Everyone who has run a business will tell you that once in a while, things get thick. The case of Sofapaka and Muhoroni is not unique. It does not mean that they are the worst run clubs this side of the Sahara. Football does not pay in this country; it runs on individual passion and some clean money from Fifa, Supersport and some change from corporates. For Kalekwa and Adagala to run the two clubs this far is good example of sacrifice, despite the pain caused to players and coaches. The two clubs were not going to get the Sh8 million they get annually from KPL/Supersport, which has been their only lifeline. It is highly likely they were going to close shop by the end of this season.

The ideal is for FKF to stagger compliance and support clubs to meet the standards set. Executing the law just because CAF has set it is not good for local football.
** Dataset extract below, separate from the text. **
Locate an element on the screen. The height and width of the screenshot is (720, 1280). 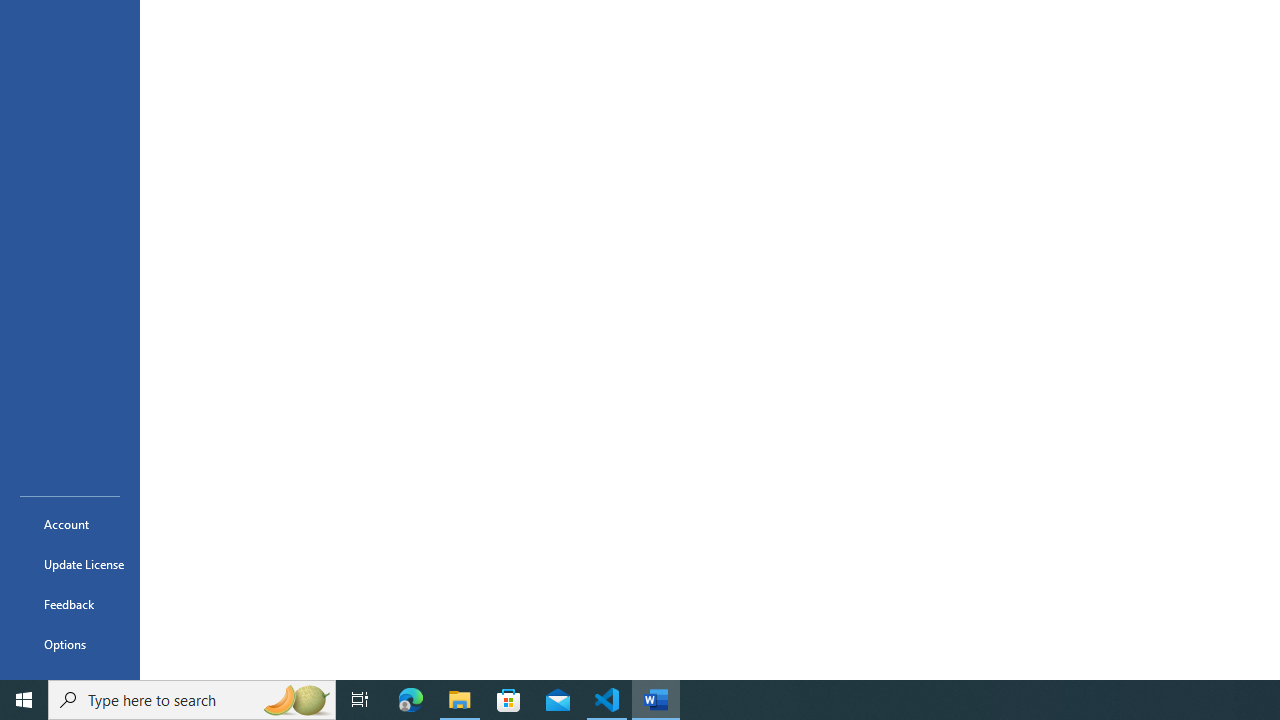
'Update License' is located at coordinates (69, 564).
FKF can talk to partners, including Fifa, to extend some grants or loans so that the clubs can work out a formula of sustainability. If FKF brings corporates on board who can walk the clubs through the regulations, then we might see a gradual growth in management of clubs in Kenya. It does not sound wise to kill two clubs so as to scare the rest into line. The law does not think, but it was made for our good. If the law inhibits our growth, then it beats logic to execute it as it is.

Muhoroni and Sofapaka happen to be private entities of their two chairmen. This is bad, especially if personal finances run out for the one-man-show outfit. It would have been more prudent to insist that the two clubs float some shares to other investors to bring in diversity of thought in management.

Another thing is that FKF must set stringent rules in the type of people allowed to run community clubs. FC Barcelona has a rule where anyone running for office must deposit an amount of money with the club as a guarantee before assuming office to safeguard the club. The current situation where some chairmen claim clubs owe them unknown amounts of cash in handouts given is not healthy for the sport.

Sofapaka and Muhoroni have managed to overturn the decision by FKF. It is not a loss to FKF but an opportunity to learn. Our football is still ages behind other leagues in Africa in terms of revenue. Before the axe falls, we can try to water the trees. Executing guidelines for the sake of it beats the very objectives that FKF exists to achieve.

@stuttistician

2 COMMENTS

  1. If the eight clubs fail to meet the requirements, the top tier league competition could have less than 16 teams. Seven Kenyan Premier League clubs risk being relegated from the top-tier league should they fail to beat Friday’s extended Caf-Club licensing deadline.

  2. The compliance deadline for the second tier league is January 31, though Nzoia, by virtue of their promotion to SPL, must beat Fridays’ deadline. Apart from Nzoia, Oserian is the other team from the second division yet to comply while Tusker and Ulinzi Stars are the only clubs which have fully complied.